アウトソーシングでは委託範囲によってさまざまな分野のDX人材確保が可能です。
たとえば、社内のIT関連業務を全般的に取り扱う情報システム部門の代行や、IT機器のレンタル・保守運用を行なうホスティング、IT機器や関連業務をすべて取り持つフルアウトソーシングなどもあります。
アウトソーシングすることで人材の採用・育成よりもコスト削減ができ、コア業務に集中できる点がメリットです。
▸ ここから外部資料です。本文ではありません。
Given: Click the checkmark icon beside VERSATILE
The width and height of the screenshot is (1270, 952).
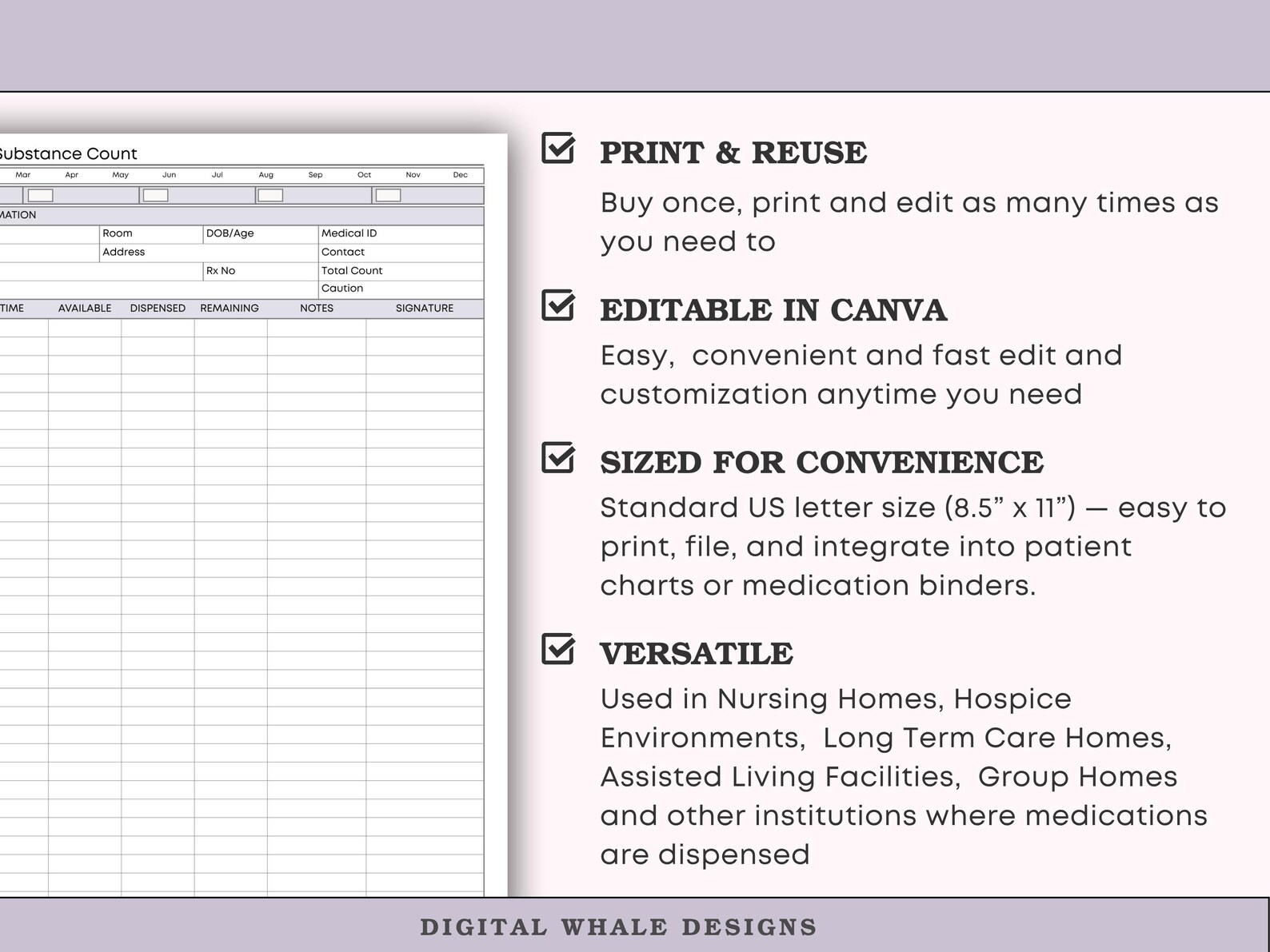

ただし、社内にノウハウが蓄積しにくかったり、大規模なアウトソーシングを長期にわたって行なう場合はコストパフォーマンスが悪くなる可能性もあります。
DX人材についてまとめ
この記事では、DX人材について以下のように解説しました。
- DX人材はIT技術への精通だけでなく、ビジネスへの応用力が必要
- DX人材にはさまざまなスキルやマインドが求められる
- DX人材の確保には、外部採用・内部育成・アウトソーシングなどがある
今後もIT技術の需要は増加の一途を辿ると見込まれます。
DX人材はこれからの企業にとって無くてはならない存在です。
2025年の崖を防ぎ、時代に合った業務効率化を進めていくためにも、それぞれの企業に適した方法でDX人材を確保してみてください。